Just three years ago “frugality” wasn’t even a word in our vocabulary. We preferred the high life, and back in those days, we probably would have laughed at the word and associated it with people who were cheap.
We wore high-end clothing – We used to visit Copley Plaza so we could shop at the finest department stores. In fact, I’m embarrassed to admit that I wouldn’t allow us to step outside our front door unless we were wearing designer threads. I was obsessed with clothing by Ann Taylor and Jones of New York, and despite my overly stuffed closet, I kept buying more.
We spent a fortune on entertainment – We never thought twice about buying the best tickets that money could buy. We went to numerous concerts and enjoyed tons of broadway performances such as Swan Lake and Phantom of the Opera. We also didn’t mind dropping $50 or more on parking so we didn’t have to walk far. Then afterwards we would savor a meal at one of Boston’s finest restaurants.
I was high maintenance – My bathroom vanity was filled with expensive cosmetics from high-end department stores. I would schedule regular salon visits at the top salons in the city, and would think nothing of spending upwards of $300, plus a tip, every 6-8 weeks to maintain my hair. Manicures and pedicures were also regularly scheduled because I felt as though I deserved to get the full spa experience.
We thought we were athletes – We both had gym memberships with a monthly maintenance fee of $200. I had a personal trainer and paid an additional $50 per session, three times per week. I kept this routine for almost two years.
We traveled in luxury – We leased brand new cars and would turn them in every two years for a new model. We needed those cars so we could enjoy our weekend getaways. Plus, we wanted people to know that we were doing well.
In hindsight, we lived like a couple of pretentious fools. Now we look back on our old spending habits and cringe. We had no savings, and we were constantly fighting to get ahead in our careers so we could keep up with this ridiculous lifestyle.

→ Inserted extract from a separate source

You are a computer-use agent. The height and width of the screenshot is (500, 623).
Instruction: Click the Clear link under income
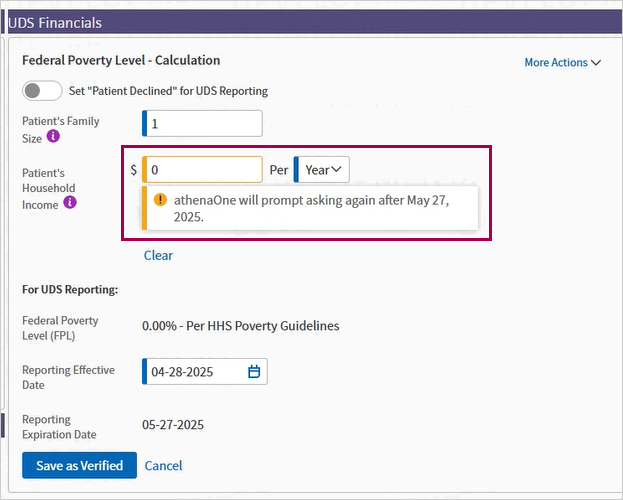(158, 255)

Thankfully We Came to Our Senses
Once we had our epiphany, we knew that if we were to achieve FIRE, then we would need to make some radical changes in our spending habits. So we quickly went to work at reducing our expenses.
And soon after we adopted a more frugal lifestyle, our lives had improved dramatically. We felt less stressed and more at ease. We stopped caring about what other people thought of us, and no longer felt the need to impress them. We were finally free from the constraints of consumerism.
Family and Friends Thought We Were Crazy
It didn’t take long for us to discover that we were an island by ourselves. Some treated us as if we were lepers and they became very judgemental. They wondered if we were suffering financially (or mentally!), and when we tried to explain our goal to achieve FIRE, we were met with skepticism. According to them, we are not supposed to retire until we are at least 70. Some even implied that we were lazy.
This new way of life also had a negative impact on our social lives. People just couldn’t understand why we no longer wanted to drop a few hundred on a meal out. When we made other suggestions like hosting a potluck or having a picnic in the park, we were met with lots of resistance. Eventually we had to cut our ties and move on. But for us, our goal of reaching FIRE was far more important than living up to someone else’s expectations, or keeping up with our ludicrous facade.
We have now lived a more frugal lifestyle for two years now, and you know what? We can honestly say that we don’t care what people think! For us, frugality is a choice, not a punishment.
What do you think about our choice to live a frugal lifestyle?